**How to complete this task:** Among the lines below, keep only those from the one containing "Instruction: Open the Orders section" through the one containing "This screenshot has width=1568, height=677.", and reproduce them exactly.

**Material for the task:**
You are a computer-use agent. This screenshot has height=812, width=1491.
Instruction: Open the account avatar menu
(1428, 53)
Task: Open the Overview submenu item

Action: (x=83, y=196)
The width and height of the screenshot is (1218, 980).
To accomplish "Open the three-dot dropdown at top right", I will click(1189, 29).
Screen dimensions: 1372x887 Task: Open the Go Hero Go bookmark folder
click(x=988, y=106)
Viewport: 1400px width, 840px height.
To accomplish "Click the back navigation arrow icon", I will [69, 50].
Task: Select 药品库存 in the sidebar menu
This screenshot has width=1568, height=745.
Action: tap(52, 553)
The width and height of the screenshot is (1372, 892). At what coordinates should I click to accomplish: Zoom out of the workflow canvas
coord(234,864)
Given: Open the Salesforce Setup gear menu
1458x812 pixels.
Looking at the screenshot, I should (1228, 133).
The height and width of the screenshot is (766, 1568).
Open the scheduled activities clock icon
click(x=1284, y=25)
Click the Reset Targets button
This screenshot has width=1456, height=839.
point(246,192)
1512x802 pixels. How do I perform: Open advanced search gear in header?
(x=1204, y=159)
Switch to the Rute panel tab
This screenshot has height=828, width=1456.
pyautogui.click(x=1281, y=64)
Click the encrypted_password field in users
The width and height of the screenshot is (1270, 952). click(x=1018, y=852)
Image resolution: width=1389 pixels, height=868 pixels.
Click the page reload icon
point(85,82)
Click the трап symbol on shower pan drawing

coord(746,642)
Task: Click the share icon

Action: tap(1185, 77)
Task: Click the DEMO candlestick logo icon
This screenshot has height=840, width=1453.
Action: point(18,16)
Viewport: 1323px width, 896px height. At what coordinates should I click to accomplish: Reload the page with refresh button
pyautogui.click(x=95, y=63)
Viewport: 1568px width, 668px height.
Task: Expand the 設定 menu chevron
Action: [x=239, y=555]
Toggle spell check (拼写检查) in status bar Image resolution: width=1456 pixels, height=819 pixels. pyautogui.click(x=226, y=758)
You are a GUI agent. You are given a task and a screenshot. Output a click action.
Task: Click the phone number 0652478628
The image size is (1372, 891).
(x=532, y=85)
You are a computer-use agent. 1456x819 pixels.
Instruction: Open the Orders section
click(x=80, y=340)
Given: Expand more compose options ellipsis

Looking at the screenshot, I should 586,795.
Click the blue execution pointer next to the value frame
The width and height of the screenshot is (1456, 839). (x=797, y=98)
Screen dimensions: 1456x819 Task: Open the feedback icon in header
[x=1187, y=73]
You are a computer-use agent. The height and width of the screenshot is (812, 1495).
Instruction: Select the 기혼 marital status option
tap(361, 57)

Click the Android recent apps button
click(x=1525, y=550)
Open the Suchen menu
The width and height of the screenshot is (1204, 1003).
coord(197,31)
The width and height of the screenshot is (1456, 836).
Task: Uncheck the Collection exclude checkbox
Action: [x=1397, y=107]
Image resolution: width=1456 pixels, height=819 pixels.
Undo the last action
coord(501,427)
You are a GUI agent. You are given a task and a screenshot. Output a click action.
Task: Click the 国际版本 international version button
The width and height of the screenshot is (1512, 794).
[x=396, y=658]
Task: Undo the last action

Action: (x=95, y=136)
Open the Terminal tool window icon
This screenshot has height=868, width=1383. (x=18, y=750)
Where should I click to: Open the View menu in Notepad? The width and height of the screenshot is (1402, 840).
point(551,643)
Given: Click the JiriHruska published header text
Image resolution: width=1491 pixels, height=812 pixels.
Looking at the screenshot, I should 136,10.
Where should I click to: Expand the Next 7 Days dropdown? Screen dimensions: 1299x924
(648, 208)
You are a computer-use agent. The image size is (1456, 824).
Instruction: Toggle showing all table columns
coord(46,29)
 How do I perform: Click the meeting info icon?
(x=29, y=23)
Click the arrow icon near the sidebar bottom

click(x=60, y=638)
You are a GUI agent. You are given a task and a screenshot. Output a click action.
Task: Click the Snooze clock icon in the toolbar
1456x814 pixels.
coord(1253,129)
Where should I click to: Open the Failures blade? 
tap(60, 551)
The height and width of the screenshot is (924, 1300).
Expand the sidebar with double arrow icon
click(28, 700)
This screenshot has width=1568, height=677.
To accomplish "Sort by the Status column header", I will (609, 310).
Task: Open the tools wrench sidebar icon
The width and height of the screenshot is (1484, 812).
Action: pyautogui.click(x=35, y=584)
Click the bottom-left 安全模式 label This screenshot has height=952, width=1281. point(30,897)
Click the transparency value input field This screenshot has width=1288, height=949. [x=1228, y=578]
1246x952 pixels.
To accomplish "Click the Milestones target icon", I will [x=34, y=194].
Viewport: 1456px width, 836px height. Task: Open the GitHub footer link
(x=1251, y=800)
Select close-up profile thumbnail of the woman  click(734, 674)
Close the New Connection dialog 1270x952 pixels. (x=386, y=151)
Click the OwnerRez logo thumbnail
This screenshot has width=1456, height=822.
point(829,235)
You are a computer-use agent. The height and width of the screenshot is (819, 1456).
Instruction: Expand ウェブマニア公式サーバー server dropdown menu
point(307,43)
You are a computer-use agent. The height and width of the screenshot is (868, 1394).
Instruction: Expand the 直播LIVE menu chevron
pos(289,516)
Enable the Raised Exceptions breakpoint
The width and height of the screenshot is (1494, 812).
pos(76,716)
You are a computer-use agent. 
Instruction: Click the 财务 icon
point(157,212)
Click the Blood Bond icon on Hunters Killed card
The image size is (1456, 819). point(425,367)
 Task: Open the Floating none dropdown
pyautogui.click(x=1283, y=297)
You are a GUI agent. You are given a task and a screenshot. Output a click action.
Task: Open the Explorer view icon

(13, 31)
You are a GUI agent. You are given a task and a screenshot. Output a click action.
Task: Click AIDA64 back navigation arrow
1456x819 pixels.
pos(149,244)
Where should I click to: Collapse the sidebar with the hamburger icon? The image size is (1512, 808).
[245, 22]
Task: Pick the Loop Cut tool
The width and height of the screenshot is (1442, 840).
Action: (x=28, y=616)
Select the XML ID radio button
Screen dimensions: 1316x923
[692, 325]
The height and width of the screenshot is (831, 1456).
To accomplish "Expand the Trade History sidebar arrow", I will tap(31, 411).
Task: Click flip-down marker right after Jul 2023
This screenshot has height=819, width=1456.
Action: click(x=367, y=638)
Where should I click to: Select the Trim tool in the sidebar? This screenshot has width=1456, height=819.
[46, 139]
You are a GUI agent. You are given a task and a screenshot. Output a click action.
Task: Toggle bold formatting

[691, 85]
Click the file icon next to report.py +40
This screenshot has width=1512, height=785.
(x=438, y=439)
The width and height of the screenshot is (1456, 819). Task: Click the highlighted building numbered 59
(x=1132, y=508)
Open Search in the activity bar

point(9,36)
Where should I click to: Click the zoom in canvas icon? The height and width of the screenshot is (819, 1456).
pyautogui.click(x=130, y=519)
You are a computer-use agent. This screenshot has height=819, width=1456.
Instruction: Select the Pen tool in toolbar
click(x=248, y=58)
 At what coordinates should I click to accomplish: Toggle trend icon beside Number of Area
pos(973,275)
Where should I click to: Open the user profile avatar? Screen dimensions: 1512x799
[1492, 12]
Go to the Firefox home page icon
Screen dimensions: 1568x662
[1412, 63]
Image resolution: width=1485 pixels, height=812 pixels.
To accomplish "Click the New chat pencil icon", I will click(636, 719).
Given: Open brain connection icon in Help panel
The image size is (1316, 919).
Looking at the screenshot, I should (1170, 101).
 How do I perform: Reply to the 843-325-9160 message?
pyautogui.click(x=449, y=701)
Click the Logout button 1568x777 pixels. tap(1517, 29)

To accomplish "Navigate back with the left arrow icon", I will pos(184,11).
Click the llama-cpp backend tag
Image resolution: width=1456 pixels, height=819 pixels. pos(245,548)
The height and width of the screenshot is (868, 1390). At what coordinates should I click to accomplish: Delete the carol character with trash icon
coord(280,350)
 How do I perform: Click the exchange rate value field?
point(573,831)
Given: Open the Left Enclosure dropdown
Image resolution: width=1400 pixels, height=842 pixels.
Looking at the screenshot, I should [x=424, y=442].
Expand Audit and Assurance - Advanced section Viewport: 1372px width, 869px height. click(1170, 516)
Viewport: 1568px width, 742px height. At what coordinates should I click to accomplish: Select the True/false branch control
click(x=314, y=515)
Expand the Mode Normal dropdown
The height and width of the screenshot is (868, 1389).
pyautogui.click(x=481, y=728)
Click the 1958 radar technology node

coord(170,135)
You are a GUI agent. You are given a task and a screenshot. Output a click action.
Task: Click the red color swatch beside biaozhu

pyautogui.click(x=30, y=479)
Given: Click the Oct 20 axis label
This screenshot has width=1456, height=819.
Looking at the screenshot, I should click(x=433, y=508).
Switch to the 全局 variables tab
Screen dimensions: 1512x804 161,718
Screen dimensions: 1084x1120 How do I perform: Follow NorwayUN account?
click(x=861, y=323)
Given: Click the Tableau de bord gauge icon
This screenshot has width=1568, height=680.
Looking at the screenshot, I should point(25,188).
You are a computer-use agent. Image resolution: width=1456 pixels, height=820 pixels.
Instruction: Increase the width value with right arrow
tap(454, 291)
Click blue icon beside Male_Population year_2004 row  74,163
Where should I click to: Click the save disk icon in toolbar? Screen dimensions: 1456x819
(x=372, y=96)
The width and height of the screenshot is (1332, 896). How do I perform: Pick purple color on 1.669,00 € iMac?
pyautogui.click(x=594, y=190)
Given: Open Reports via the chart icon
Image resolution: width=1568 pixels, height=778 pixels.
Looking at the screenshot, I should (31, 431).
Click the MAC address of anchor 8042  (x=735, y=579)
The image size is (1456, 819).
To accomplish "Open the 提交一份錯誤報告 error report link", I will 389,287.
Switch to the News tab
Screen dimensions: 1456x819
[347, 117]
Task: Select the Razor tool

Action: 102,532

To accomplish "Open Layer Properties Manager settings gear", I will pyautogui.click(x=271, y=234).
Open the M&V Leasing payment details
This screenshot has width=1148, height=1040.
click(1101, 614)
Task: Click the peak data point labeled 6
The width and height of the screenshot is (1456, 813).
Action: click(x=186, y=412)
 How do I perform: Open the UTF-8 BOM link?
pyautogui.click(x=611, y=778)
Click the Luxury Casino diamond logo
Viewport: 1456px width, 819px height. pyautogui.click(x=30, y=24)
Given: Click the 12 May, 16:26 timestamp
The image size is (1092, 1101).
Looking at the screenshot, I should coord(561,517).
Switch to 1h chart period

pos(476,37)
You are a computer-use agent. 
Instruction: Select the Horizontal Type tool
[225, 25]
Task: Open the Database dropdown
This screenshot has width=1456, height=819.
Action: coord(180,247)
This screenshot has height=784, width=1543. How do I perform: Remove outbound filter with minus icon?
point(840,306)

**Problem solution:**
Instruction: Open the Orders section
click(x=80, y=340)
Given: Expand more compose options ellipsis

Looking at the screenshot, I should 586,795.
Click the blue execution pointer next to the value frame
The width and height of the screenshot is (1456, 839). (x=797, y=98)
Screen dimensions: 1456x819 Task: Open the feedback icon in header
[x=1187, y=73]
You are a computer-use agent. The height and width of the screenshot is (812, 1495).
Instruction: Select the 기혼 marital status option
tap(361, 57)

Click the Android recent apps button
click(x=1525, y=550)
Open the Suchen menu
The width and height of the screenshot is (1204, 1003).
coord(197,31)
The width and height of the screenshot is (1456, 836).
Task: Uncheck the Collection exclude checkbox
Action: [x=1397, y=107]
Image resolution: width=1456 pixels, height=819 pixels.
Undo the last action
coord(501,427)
You are a GUI agent. You are given a task and a screenshot. Output a click action.
Task: Click the 国际版本 international version button
The width and height of the screenshot is (1512, 794).
[x=396, y=658]
Task: Undo the last action

Action: (x=95, y=136)
Open the Terminal tool window icon
This screenshot has height=868, width=1383. (x=18, y=750)
Where should I click to: Open the View menu in Notepad? The width and height of the screenshot is (1402, 840).
point(551,643)
Given: Click the JiriHruska published header text
Image resolution: width=1491 pixels, height=812 pixels.
Looking at the screenshot, I should 136,10.
Where should I click to: Expand the Next 7 Days dropdown? Screen dimensions: 1299x924
(648, 208)
You are a computer-use agent. The image size is (1456, 824).
Instruction: Toggle showing all table columns
coord(46,29)
 How do I perform: Click the meeting info icon?
(x=29, y=23)
Click the arrow icon near the sidebar bottom

click(x=60, y=638)
You are a GUI agent. You are given a task and a screenshot. Output a click action.
Task: Click the Snooze clock icon in the toolbar
1456x814 pixels.
coord(1253,129)
Where should I click to: Open the Failures blade? 
tap(60, 551)
The height and width of the screenshot is (924, 1300).
Expand the sidebar with double arrow icon
click(28, 700)
This screenshot has width=1568, height=677.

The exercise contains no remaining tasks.